Самыми различными способами пытал и истязал я свое тело — до такой аскезы я доходил. До того доходил я в омерзительности своей, что на теле своем много лет собирал я грязь и нечистоты, пока они не отваливались сами… до такой мерзости я доходил…
Как олень при виде человека скачет через холм и долину, так и я убегал при одном виде пастуха, чтобы не увидели меня, а я их, — до такого одиночества я доходил.
Когда пастухи выгоняли свои стада из хлева, я пробирался ползком, чтобы питаться выделениями отелившихся коров. Пока были во мне экскременты и моча, был я сыт. Вот такой дрянью я питался…
Тогда-то и пришли мне в голову эти строки, до тех пор не произнесенные никем:
То на жаре, то на холоде, в глухом лесу, в одиночку,
Нагой, без огня, исполненный решимости,
Борется отшельник с чистотой, чтобы победить.
В склепе ложусь я на ночь, подкладывая под голову обугленные кости.
Когда мимо проходят мальчики-пастухи, они плюют и мочатся на меня, забрасывают грязью и втыкают мне в уши деревяшки. Но — заявляю я — никогда во мне не возникла злоба против них. Столь уравновешен был я в своем равнодушии…
…и тело мое иссохло… и члены мои большие и малые — уподобились угловатым сочленениям увядших ползучих растений…

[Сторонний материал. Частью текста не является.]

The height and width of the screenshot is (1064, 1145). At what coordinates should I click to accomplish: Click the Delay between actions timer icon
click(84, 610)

Но никогда эти упражнения, этот пост и эта суровая аскеза не приносили мне облагораживающих даров сверхчеловеческого знания и прозрения. А почему? — Потому что не приводят они к тому благородному постижению, которое, будучи обретено, приводит к избавлению и достигшего его направляет к полному угасанию всякого недуга»[43].

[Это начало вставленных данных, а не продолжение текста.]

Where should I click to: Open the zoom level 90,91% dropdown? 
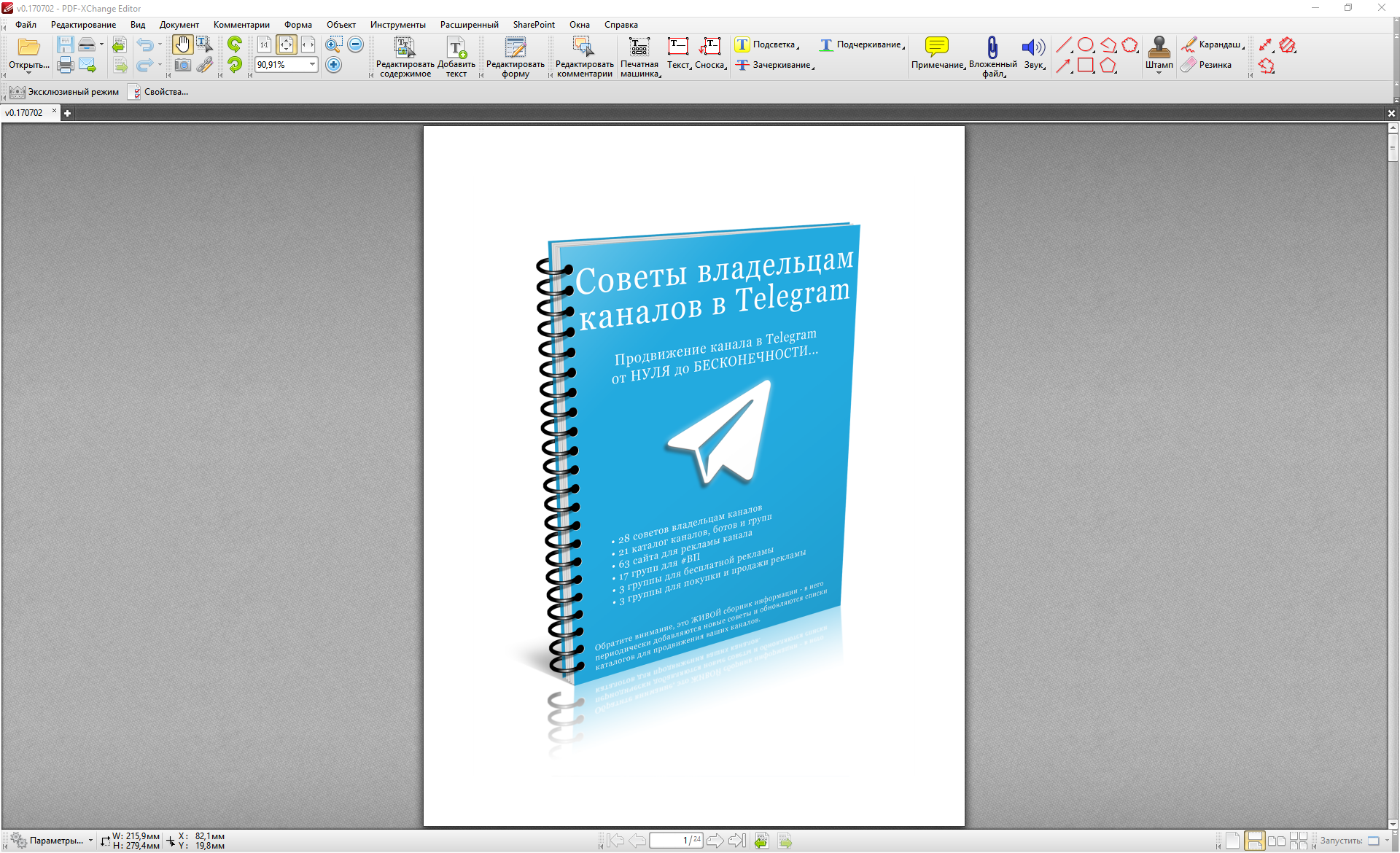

Суровый аскетизм, умерщвление плоти — это некрофильский путь; на самом деле он означает отделение тела от личности, отрицание своего тела, ощущение в нем источников всех бед, что можно назвать десоматизацией. Тело перестает быть носителем жизни, эта функция переходит к душе или духу, которые дают надежду на бессмертие. Поэтому десоматизацию можно рассматривать как одно из весьма скрытых проявлений страха смерти. Вместе с тем умерщвление своей плоти и тем самым причинение себе страданий прокладывают психологическую дорогу причинению страданий другим, и на примере христианства это отлично видно. Но не следует считать, что все христианские, буддийские и другие отшельники-аскеты были мазохистами, напротив, на первых порах отказа от земных благ и самоистязаний они, наверное, не раз испытывали мучения. Фанатики-самобичеватели тоже не могли не страдать, но на пике религиозного экстаза, то есть высшего эмоционального напряжения, скорее всего, не чувствовали боли от наносимых себе ударов.
Религиозное самопожертвование можно трактовать как эксгибиционизм по отношению к богу. Между тем данное сексопатологическое явление (влечение к обнажению половых органов перед представителями своего или иного пола) здесь не очень явно просматривается. Однако можно говорить об эксгибиционизме не в сексуальном аспекте, а как о стремлении мученичеством и аскетизмом обнажить перед Создателем всего себя — и тело, и душу. Точно так же нарциссизм названных лиц следует понимать не в смысле направленности полового влечения на самого себя, а как любование своей жертвенностью, желанием и способностью страдать ради бога и обретения вечного спасения. Поэтому здесь уместно вести речь не только о нарциссизме, но и о мазохизме, который у некоторых мучеников вполне может иметь эротический подтекст.